Wagner kommt vom Müssen – und von Mendelssohn

(Heidenheim, 22.7.2022) Es muss nicht immer Bayreuth sein: Der dirigierende Intendant Marcus Bosch und der Regisseur Georg Schmidtleitner beweisen auf der schwäbischen Alb unter freiem Himmel mit einem gefeierten Sängerensemble, wie stimmig und erhellend ihr neues Wagner-Bild ist.

vonPeter Krause,

Wer in diesen Festspielsommertagen aus der Großstadt kommend am Bahnhof von Bayreuth oder Heidenheim ankommt, kann sich kaum vorstellen, dass in dieser wohlanständig heilen kleinen Welt von Franken- oder Schwabenland so unheilige Orte wie Bordelle zu finden sind.
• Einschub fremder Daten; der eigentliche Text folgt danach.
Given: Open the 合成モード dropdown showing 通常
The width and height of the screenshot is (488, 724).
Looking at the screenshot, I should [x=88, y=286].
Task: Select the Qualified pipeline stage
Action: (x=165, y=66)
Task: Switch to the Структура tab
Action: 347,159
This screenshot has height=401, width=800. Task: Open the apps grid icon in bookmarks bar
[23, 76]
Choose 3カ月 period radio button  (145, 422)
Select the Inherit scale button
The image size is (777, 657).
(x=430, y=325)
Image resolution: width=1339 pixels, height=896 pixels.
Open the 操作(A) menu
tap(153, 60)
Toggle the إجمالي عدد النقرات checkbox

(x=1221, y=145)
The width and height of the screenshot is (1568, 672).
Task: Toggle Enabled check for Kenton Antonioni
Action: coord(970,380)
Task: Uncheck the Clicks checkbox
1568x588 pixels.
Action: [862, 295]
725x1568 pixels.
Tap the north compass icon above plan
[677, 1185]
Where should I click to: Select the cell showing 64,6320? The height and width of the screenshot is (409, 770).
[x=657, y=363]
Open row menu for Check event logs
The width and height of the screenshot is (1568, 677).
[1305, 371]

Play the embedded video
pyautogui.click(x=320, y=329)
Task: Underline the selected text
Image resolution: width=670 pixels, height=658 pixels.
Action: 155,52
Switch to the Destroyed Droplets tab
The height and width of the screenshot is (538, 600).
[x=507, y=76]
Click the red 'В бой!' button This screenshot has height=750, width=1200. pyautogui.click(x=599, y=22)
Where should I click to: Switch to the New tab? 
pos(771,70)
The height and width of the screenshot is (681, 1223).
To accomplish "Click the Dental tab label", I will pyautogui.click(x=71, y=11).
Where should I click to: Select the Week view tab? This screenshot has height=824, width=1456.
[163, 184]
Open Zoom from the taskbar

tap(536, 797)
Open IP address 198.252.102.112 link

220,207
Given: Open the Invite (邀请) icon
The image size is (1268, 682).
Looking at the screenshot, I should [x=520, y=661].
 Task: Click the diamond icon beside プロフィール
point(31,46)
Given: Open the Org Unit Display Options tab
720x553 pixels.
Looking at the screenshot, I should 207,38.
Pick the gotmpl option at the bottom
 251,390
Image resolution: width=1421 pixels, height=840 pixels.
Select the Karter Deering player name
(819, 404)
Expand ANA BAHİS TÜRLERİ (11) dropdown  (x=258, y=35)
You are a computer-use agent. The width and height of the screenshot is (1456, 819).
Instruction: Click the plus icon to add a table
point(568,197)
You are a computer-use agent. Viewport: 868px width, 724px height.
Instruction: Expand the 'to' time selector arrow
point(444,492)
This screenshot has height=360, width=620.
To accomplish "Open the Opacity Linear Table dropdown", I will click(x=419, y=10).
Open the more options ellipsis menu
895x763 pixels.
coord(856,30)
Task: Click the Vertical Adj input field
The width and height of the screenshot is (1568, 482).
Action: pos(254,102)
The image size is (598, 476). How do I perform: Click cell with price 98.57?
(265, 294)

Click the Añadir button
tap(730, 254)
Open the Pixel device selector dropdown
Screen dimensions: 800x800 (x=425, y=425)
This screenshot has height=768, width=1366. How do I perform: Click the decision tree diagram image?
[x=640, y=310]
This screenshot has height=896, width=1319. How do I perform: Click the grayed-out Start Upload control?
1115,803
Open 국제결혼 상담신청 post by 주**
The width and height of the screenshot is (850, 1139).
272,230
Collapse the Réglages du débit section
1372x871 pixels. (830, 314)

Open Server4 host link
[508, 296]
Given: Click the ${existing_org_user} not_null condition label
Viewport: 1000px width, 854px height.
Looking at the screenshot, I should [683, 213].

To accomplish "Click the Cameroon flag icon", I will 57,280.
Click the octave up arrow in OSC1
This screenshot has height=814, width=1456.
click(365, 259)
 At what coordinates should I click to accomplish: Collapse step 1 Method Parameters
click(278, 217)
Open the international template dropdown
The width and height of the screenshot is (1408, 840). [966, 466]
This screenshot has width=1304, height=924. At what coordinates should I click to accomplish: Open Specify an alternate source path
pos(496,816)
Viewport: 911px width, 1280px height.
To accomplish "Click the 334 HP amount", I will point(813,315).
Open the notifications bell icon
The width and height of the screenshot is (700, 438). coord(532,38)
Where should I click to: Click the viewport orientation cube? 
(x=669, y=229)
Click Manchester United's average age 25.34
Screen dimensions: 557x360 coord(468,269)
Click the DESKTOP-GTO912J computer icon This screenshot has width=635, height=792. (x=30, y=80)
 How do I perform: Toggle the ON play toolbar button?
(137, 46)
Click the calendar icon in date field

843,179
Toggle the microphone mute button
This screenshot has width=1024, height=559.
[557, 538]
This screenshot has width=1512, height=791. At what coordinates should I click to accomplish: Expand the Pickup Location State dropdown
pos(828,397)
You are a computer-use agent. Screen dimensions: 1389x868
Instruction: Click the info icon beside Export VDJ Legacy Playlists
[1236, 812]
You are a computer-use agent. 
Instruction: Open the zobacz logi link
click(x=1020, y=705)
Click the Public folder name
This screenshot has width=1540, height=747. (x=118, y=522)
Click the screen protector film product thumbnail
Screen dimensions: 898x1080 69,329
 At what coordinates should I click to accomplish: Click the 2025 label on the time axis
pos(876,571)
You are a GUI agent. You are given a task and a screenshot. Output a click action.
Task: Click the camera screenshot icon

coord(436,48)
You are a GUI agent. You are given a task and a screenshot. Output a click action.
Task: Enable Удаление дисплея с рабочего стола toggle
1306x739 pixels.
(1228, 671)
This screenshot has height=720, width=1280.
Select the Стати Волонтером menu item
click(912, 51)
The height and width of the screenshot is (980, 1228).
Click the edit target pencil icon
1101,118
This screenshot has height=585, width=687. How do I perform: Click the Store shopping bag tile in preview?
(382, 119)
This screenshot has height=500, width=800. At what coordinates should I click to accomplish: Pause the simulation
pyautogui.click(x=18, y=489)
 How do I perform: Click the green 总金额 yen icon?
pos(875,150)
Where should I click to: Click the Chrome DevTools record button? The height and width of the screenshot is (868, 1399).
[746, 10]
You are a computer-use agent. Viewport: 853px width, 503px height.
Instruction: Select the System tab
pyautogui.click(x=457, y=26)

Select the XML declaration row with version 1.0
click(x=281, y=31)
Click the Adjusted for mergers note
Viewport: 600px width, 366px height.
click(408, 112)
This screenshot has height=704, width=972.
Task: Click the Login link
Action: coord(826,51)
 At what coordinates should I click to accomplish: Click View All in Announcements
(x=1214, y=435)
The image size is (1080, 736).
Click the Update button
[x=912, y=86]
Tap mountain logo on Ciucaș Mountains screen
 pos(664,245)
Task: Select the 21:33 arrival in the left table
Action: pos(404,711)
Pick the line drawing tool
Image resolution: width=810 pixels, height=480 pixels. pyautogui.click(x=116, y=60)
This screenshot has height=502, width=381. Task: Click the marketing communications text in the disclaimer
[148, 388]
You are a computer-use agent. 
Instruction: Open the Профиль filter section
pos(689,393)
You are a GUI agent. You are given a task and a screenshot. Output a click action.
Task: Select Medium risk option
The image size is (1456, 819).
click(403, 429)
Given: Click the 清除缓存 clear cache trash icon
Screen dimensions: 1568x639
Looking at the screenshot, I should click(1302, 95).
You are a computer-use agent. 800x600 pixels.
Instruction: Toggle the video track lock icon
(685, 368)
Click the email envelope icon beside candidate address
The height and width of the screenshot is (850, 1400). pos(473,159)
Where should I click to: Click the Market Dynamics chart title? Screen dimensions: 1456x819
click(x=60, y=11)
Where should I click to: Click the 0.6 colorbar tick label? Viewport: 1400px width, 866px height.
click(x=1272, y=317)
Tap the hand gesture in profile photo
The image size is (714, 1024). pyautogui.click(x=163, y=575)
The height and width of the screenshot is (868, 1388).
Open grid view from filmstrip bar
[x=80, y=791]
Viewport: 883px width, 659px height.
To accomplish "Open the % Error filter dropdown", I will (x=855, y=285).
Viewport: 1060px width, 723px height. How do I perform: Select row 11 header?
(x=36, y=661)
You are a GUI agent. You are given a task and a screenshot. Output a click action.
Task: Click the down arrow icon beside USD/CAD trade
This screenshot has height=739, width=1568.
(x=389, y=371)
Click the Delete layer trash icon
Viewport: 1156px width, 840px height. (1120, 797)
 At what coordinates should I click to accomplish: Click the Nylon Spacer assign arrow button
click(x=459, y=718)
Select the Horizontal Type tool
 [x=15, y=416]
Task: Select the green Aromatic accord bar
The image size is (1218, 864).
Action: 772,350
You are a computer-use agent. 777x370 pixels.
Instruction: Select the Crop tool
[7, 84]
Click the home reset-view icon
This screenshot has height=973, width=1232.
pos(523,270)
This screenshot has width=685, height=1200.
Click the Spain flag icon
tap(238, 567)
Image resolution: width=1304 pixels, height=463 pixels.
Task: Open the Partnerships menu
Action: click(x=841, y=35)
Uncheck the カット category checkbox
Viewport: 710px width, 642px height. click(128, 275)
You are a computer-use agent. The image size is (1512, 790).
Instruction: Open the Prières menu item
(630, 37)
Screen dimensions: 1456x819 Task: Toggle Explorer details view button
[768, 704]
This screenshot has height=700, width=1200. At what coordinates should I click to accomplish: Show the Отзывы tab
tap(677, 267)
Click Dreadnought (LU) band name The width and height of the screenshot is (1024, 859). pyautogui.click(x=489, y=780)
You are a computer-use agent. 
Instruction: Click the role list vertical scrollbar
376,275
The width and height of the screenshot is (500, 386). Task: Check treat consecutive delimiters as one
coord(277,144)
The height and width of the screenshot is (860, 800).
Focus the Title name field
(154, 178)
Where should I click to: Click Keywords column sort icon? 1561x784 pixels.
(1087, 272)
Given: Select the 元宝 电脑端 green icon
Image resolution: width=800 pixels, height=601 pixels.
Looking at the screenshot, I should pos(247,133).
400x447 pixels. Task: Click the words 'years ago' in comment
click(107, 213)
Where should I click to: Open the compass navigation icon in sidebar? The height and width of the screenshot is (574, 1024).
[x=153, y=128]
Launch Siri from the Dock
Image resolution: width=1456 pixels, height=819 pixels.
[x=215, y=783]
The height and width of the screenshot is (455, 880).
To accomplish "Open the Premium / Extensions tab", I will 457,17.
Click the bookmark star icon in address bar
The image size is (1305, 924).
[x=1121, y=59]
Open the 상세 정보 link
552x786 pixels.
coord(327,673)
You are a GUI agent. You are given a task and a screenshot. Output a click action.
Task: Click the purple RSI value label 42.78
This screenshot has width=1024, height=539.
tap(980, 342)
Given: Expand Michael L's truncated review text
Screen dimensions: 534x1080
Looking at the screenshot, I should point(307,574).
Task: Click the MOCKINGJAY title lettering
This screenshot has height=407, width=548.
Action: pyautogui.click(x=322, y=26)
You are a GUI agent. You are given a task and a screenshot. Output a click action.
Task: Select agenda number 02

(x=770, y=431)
Doch der schnelle Sex dürfte auch hier zu haben sein: Die Nachfrage generiert halt das Angebot. Richard Wagner wird das gewusst haben, als er seinen „Tannhäuser“ schrieb und aus der Dialektik zweier Prinzipien der Liebe – der üppig fleischlichen und der geistig reinen – seinen kühnen Wurf einer romantischen Oper schuf.

Und Georg Schmidtleitner muss gut recherchiert haben, respektive für seine Inszenierung der Opernfestspiele Heidenheim eine heimliche Feldforschung in Sachen käuflicher Liebe betrieben haben. Denn sein Bühnenbildner Stefan Brandtmayr hat an die imposante Rückwand der behutsam sanierten Rückwand der Ruine des Rittersaals von Schloss Hellenstein die unpersönlichen Zimmerchen einer modernen Liebeshalle geklebt, die so oder ähnlich an den einfallslosen Einfallstraßen von Provinz- wie Großstädten zu finden sind.

Leah Gordon als Elisabeth in Wagners „Tannhäuser“ bei den Opernfestspielen Heidenheim
Tannhäuser von Richerad Wagner bei den Opernfestpielen Heidenheim 2022

Dem Langhaarigen ist langweilig. Oder: Heinrich Tannhäuser ist Jonathan Meese

Das Motel einer Dame namens Venus ist hier freilich neben der Sexhöhle auch eine Spielhölle, was Heinrich Tannhäuser als Dauergast des Rotlicht-Etablissements den fixen Wechsel vom Lotterbett an den Spielautomaten ermöglicht. Sein initiales „Zu viel, zu viel“ wird so unmittelbar verständlich: Dem Langhaarigen ist langweilig. Das sexuelle Überangebot und die dauerhafte Verfügbarkeit der Chefin interessieren ihn längst nicht mehr. Schließlich ist der Mann ein Künstler, der den Exzess, das Spontane und Radikale seiner Selbstverwirklichung sucht. Das Motel-Bordell scheint der passende Ort des rastlosen Heimatlosen zu sein. Aufbruch und Ausbruch sind jederzeit möglich: Ankommen ist eh nicht erwünscht, wenn die eigene Freiheit des Kreativen absolut gesetzt ist.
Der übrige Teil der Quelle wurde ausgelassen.